**Task goal:** Write out all the entries below without any change.

**Listed entries:**
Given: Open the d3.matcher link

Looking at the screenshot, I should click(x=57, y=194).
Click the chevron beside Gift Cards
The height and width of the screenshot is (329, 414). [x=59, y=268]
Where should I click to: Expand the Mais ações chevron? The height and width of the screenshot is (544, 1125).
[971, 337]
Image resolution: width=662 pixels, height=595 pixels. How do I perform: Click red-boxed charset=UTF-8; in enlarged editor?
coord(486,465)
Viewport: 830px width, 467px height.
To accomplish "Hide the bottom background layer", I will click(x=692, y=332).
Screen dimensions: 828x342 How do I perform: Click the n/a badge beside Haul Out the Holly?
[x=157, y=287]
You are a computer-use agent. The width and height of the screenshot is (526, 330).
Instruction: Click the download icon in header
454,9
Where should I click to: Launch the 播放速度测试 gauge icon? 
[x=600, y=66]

**Worked solution:**
Given: Open the d3.matcher link

Looking at the screenshot, I should click(x=57, y=194).
Click the chevron beside Gift Cards
The height and width of the screenshot is (329, 414). [x=59, y=268]
Where should I click to: Expand the Mais ações chevron? The height and width of the screenshot is (544, 1125).
[971, 337]
Image resolution: width=662 pixels, height=595 pixels. How do I perform: Click red-boxed charset=UTF-8; in enlarged editor?
coord(486,465)
Viewport: 830px width, 467px height.
To accomplish "Hide the bottom background layer", I will click(x=692, y=332).
Screen dimensions: 828x342 How do I perform: Click the n/a badge beside Haul Out the Holly?
[x=157, y=287]
You are a computer-use agent. The width and height of the screenshot is (526, 330).
Instruction: Click the download icon in header
454,9
Where should I click to: Launch the 播放速度测试 gauge icon? 
[x=600, y=66]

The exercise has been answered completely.